* _Exercise_
Rewrite the records below with each "sidebar" changed to "side panel", keeping everything else the same.
>> BEGIN
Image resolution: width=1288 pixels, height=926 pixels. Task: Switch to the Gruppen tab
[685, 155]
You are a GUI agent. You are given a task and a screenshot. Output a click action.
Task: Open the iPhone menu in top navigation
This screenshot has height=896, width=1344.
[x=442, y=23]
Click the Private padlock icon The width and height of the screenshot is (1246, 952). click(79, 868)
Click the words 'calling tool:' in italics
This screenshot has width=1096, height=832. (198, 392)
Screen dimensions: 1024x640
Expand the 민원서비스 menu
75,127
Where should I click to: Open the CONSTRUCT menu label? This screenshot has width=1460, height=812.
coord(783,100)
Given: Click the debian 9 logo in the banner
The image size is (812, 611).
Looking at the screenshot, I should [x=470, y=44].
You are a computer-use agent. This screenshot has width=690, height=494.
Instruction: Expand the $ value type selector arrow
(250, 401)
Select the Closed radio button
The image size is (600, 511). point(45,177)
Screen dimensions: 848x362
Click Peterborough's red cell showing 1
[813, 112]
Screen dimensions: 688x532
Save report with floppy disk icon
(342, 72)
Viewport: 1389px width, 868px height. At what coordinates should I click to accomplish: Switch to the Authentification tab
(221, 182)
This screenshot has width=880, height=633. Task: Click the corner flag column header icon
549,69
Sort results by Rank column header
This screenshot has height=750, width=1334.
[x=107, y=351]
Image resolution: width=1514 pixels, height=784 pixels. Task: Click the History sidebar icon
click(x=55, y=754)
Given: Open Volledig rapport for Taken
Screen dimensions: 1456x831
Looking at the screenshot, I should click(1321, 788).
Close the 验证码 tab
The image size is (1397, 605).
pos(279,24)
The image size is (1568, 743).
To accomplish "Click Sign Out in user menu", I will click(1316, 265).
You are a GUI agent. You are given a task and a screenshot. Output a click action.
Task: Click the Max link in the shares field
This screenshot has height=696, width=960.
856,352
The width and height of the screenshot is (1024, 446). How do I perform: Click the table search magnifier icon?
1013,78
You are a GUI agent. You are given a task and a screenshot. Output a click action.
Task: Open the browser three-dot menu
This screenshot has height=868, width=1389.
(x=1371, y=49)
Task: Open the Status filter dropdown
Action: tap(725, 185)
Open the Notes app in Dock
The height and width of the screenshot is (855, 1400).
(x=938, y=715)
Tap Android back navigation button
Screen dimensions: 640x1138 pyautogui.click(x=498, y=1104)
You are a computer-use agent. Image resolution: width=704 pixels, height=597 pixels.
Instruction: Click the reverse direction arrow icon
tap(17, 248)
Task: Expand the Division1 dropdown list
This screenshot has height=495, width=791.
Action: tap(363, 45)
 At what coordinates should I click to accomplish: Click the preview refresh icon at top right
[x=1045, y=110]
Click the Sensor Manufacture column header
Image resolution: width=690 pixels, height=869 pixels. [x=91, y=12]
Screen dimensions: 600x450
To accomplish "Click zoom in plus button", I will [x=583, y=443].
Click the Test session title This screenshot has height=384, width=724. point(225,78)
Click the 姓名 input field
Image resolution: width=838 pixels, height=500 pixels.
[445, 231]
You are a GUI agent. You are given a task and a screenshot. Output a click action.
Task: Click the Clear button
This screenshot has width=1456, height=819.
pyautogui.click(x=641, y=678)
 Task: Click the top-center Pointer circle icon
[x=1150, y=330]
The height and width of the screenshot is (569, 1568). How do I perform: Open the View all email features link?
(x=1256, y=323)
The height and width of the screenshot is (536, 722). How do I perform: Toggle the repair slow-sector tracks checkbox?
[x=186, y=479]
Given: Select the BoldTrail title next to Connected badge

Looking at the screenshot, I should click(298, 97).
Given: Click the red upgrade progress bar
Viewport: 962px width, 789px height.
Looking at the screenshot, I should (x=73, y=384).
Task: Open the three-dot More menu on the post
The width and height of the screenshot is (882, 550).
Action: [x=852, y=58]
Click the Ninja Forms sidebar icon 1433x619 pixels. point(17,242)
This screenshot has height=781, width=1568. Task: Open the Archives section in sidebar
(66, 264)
>> END
* _Task result_
Image resolution: width=1288 pixels, height=926 pixels. Task: Switch to the Gruppen tab
[685, 155]
You are a GUI agent. You are given a task and a screenshot. Output a click action.
Task: Open the iPhone menu in top navigation
This screenshot has height=896, width=1344.
[x=442, y=23]
Click the Private padlock icon The width and height of the screenshot is (1246, 952). click(79, 868)
Click the words 'calling tool:' in italics
This screenshot has width=1096, height=832. (198, 392)
Screen dimensions: 1024x640
Expand the 민원서비스 menu
75,127
Where should I click to: Open the CONSTRUCT menu label? This screenshot has width=1460, height=812.
coord(783,100)
Given: Click the debian 9 logo in the banner
The image size is (812, 611).
Looking at the screenshot, I should [x=470, y=44].
You are a computer-use agent. This screenshot has width=690, height=494.
Instruction: Expand the $ value type selector arrow
(250, 401)
Select the Closed radio button
The image size is (600, 511). point(45,177)
Screen dimensions: 848x362
Click Peterborough's red cell showing 1
[813, 112]
Screen dimensions: 688x532
Save report with floppy disk icon
(342, 72)
Viewport: 1389px width, 868px height. At what coordinates should I click to accomplish: Switch to the Authentification tab
(221, 182)
This screenshot has width=880, height=633. Task: Click the corner flag column header icon
549,69
Sort results by Rank column header
This screenshot has height=750, width=1334.
[x=107, y=351]
Image resolution: width=1514 pixels, height=784 pixels. Task: Click the History side panel icon
click(x=55, y=754)
Given: Open Volledig rapport for Taken
Screen dimensions: 1456x831
Looking at the screenshot, I should click(1321, 788).
Close the 验证码 tab
The image size is (1397, 605).
pos(279,24)
The image size is (1568, 743).
To accomplish "Click Sign Out in user menu", I will click(1316, 265).
You are a GUI agent. You are given a task and a screenshot. Output a click action.
Task: Click the Max link in the shares field
This screenshot has height=696, width=960.
856,352
The width and height of the screenshot is (1024, 446). How do I perform: Click the table search magnifier icon?
1013,78
You are a GUI agent. You are given a task and a screenshot. Output a click action.
Task: Open the browser three-dot menu
This screenshot has height=868, width=1389.
(x=1371, y=49)
Task: Open the Status filter dropdown
Action: tap(725, 185)
Open the Notes app in Dock
The height and width of the screenshot is (855, 1400).
(x=938, y=715)
Tap Android back navigation button
Screen dimensions: 640x1138 pyautogui.click(x=498, y=1104)
You are a computer-use agent. Image resolution: width=704 pixels, height=597 pixels.
Instruction: Click the reverse direction arrow icon
tap(17, 248)
Task: Expand the Division1 dropdown list
This screenshot has height=495, width=791.
Action: tap(363, 45)
 At what coordinates should I click to accomplish: Click the preview refresh icon at top right
[x=1045, y=110]
Click the Sensor Manufacture column header
Image resolution: width=690 pixels, height=869 pixels. [x=91, y=12]
Screen dimensions: 600x450
To accomplish "Click zoom in plus button", I will [x=583, y=443].
Click the Test session title This screenshot has height=384, width=724. point(225,78)
Click the 姓名 input field
Image resolution: width=838 pixels, height=500 pixels.
[445, 231]
You are a GUI agent. You are given a task and a screenshot. Output a click action.
Task: Click the Clear button
This screenshot has width=1456, height=819.
pyautogui.click(x=641, y=678)
 Task: Click the top-center Pointer circle icon
[x=1150, y=330]
The height and width of the screenshot is (569, 1568). How do I perform: Open the View all email features link?
(x=1256, y=323)
The height and width of the screenshot is (536, 722). How do I perform: Toggle the repair slow-sector tracks checkbox?
[x=186, y=479]
Given: Select the BoldTrail title next to Connected badge

Looking at the screenshot, I should click(298, 97).
Given: Click the red upgrade progress bar
Viewport: 962px width, 789px height.
Looking at the screenshot, I should (x=73, y=384).
Task: Open the three-dot More menu on the post
The width and height of the screenshot is (882, 550).
Action: [x=852, y=58]
Click the Ninja Forms side panel icon 1433x619 pixels. point(17,242)
This screenshot has height=781, width=1568. Task: Open the Archives section in side panel
(66, 264)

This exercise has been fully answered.